Until November 12, 1971, when the bridge carrying Marston Ferry Road across the Cherwell was opened, the area was remarkably isolated for somewhere within the Ring Road. Indeed, the only link between North Oxford and Cherwell Drive until then - only 35 years ago but already as remote-seeming as the ancient Romans, at least to anyone stuck in a Marston Ferry Road traffic jam - was by the ferry which had existed at Marston since at least 1279.

Yet the present bridge was not quite the first to be built at Marston. General Thomas Fairfax, commander of the Parliamentary forces laying siege to Royalist Oxford from his headquarters at Headington Hill, built a temporary one there in 1646.

He planned to use it in an attack on the city which would have led to hand-to-hand fighting in the streets. In the event, the King surrendered and the bridge was not used.

The treaty ending the siege of Oxford was signed at the Manor House, Ponds Lane, near St Nicholas Church, in what is now often called Old Marston to distinguish it from New Marston which has grown up on its southern side.

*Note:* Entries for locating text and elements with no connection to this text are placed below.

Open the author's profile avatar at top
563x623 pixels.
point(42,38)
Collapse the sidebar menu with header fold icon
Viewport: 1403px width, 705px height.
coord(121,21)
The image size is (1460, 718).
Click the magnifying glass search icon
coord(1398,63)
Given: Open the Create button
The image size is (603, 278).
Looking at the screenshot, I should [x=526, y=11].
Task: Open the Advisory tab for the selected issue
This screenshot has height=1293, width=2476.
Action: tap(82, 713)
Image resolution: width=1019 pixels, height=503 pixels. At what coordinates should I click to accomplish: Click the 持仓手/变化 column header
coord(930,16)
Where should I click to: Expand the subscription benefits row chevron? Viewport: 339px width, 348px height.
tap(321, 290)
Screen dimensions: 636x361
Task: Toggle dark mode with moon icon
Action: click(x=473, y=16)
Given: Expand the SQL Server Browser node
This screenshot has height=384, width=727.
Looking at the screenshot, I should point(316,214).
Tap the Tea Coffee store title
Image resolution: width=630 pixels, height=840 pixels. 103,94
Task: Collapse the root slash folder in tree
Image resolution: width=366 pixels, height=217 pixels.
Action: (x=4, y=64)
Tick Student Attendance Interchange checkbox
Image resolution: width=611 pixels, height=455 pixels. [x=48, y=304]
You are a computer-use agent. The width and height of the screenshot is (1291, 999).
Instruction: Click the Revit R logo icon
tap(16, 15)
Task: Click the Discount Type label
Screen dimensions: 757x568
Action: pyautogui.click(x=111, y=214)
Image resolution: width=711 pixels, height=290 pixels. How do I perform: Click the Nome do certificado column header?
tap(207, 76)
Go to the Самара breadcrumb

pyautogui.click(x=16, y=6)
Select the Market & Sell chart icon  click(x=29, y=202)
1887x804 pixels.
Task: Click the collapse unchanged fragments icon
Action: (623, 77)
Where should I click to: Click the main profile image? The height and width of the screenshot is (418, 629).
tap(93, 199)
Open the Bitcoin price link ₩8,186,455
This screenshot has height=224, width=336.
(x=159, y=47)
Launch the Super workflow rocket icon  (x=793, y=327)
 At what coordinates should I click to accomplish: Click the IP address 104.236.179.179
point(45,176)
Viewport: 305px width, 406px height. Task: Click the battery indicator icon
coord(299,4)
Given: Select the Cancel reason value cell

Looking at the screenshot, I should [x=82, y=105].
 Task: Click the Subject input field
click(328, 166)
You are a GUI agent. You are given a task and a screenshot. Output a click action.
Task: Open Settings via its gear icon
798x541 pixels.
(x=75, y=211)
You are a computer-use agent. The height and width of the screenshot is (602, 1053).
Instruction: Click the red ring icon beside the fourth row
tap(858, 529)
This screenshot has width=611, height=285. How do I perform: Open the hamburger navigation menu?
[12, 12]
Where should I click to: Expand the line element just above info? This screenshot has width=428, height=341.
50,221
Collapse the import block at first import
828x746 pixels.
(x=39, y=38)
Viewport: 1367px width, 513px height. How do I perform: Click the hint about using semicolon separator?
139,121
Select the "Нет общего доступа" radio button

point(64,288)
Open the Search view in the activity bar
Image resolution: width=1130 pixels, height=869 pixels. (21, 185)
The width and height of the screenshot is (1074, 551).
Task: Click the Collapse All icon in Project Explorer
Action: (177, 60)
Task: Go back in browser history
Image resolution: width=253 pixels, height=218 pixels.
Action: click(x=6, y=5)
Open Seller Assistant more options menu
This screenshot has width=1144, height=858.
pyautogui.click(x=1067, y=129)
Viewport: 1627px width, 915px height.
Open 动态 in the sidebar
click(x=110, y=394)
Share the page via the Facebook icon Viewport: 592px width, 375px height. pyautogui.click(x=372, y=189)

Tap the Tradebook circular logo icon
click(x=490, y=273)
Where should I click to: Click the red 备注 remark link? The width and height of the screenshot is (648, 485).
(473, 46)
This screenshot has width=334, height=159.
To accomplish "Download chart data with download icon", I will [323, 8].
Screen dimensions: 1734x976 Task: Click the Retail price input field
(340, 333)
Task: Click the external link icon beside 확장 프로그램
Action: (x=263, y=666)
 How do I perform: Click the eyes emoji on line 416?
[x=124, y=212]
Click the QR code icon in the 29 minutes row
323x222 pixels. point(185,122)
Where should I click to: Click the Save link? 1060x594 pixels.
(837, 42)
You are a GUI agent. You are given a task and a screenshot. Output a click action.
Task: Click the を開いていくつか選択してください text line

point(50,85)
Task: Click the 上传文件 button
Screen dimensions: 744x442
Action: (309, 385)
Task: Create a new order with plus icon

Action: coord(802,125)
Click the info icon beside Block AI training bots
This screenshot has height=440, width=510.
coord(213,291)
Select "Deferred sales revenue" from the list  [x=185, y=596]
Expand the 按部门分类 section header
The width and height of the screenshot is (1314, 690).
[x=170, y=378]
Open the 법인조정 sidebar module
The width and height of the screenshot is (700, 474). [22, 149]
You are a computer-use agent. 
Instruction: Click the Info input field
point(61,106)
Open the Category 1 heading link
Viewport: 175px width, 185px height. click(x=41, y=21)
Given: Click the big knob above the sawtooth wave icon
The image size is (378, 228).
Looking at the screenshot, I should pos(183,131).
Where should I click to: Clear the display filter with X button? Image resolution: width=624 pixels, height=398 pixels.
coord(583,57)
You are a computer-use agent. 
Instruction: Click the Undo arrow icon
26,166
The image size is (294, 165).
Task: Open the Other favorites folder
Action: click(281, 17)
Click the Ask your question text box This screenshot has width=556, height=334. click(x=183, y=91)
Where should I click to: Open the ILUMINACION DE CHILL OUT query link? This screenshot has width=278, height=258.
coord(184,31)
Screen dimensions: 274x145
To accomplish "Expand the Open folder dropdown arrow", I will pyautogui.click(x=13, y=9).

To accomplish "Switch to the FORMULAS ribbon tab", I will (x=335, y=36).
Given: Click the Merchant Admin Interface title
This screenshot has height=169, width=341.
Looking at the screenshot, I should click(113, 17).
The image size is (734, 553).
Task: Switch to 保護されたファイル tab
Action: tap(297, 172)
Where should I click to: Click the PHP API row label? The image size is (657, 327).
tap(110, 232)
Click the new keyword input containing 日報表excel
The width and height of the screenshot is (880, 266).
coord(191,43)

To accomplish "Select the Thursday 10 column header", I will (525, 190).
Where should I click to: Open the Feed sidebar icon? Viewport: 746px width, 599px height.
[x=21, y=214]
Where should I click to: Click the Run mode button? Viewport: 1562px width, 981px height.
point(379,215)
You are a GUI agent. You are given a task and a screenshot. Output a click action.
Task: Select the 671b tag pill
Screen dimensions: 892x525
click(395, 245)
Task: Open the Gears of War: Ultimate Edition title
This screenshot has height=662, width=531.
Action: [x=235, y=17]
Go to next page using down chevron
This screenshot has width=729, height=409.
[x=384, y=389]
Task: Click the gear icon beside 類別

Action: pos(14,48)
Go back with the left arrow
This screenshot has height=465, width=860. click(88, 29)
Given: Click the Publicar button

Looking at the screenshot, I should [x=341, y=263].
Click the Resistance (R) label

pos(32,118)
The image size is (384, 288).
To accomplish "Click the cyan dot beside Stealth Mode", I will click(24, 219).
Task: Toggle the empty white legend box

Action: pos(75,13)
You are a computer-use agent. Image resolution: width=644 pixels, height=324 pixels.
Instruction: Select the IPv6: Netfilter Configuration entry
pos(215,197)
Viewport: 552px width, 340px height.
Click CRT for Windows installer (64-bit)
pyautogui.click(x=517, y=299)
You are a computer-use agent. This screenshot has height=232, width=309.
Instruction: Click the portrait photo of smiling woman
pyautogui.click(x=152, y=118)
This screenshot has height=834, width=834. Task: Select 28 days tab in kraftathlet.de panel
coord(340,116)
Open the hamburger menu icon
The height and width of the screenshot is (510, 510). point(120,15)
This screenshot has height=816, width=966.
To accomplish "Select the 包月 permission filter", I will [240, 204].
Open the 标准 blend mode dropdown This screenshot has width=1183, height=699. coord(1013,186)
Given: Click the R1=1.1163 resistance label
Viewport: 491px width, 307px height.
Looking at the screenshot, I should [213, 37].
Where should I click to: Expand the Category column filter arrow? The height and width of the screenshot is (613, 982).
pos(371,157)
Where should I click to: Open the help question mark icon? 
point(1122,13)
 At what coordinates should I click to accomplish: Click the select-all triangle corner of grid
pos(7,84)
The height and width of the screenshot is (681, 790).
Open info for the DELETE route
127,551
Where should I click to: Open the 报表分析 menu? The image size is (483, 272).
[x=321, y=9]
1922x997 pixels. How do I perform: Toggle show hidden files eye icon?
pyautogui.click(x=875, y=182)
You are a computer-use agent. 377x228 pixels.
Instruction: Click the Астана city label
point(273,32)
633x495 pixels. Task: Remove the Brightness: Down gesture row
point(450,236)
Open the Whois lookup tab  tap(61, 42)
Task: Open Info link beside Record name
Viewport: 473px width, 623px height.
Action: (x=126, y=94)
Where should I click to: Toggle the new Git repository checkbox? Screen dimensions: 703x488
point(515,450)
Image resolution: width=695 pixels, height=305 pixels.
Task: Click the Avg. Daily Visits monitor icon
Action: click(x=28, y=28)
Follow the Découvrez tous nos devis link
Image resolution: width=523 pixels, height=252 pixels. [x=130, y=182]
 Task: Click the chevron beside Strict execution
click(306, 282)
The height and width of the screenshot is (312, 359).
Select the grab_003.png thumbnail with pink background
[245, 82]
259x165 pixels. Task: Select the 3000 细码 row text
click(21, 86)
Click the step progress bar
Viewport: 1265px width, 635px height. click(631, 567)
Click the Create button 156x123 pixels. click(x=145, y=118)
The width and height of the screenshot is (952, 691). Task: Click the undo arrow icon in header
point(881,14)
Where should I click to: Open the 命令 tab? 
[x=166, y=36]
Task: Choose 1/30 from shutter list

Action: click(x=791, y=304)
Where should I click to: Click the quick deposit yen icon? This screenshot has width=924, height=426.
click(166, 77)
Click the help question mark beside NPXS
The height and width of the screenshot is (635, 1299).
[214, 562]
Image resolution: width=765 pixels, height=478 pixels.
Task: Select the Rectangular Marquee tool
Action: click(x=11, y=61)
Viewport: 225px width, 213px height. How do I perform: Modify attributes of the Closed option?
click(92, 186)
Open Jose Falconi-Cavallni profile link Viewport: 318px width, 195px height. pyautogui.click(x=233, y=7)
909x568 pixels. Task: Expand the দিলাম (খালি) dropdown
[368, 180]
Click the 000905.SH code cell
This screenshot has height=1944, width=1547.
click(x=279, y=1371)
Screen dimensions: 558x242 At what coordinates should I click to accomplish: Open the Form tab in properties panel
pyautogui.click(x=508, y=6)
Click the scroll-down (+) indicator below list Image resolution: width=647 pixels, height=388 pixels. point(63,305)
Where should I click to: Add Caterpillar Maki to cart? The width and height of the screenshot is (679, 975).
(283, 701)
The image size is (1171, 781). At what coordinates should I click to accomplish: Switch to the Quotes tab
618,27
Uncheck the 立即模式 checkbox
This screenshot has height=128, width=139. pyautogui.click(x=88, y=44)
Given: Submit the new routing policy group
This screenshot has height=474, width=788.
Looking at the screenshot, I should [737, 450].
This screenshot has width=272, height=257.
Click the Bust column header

The Manor, now known as Cromwell's House, belonged in the 17th century to the Justice of the Peace and sergeant-at-law Unton Croke, relative of Richard Croke to whom there is a splendid alabaster memorial dated 1683 in St Nicholas Church.

Despite the lack of a road bridge, Oxford had long been trying to expand towards Marston. Nine years after Mr Russell came across Trump, the church of St Clement was built at the Headington end of Marston Road.

It was built at a time when Newman was curate of the parish. It is of unusual Georgian Gothic design and contains a North window removed from St Martin's, Carfax, when all but its tower was pulled down in 1896.

Its East window, incidentally, is by someone called J.H.Russell. For a fleeting moment I wondered whether he could be one and the same gentleman as our terrier fancier. But no. Mr Jack Russell took holy orders and went off to become vicar of Swimbridge, near Barnstable, Devon, thereby explaining why said terriers are sometimes called Parson's terriers.

There is a pub in that village called the Jack Russell. It seems that the Rev Jack Russell, a founder member of the Kennel Club, crossed Trump with Devon hunt dogs to achieve his end of creating a working dog capable of facing up to a fox underground.

He must be turning in his Swimbridge grave at the very notion of a hunting ban - even if it is being largely ignored.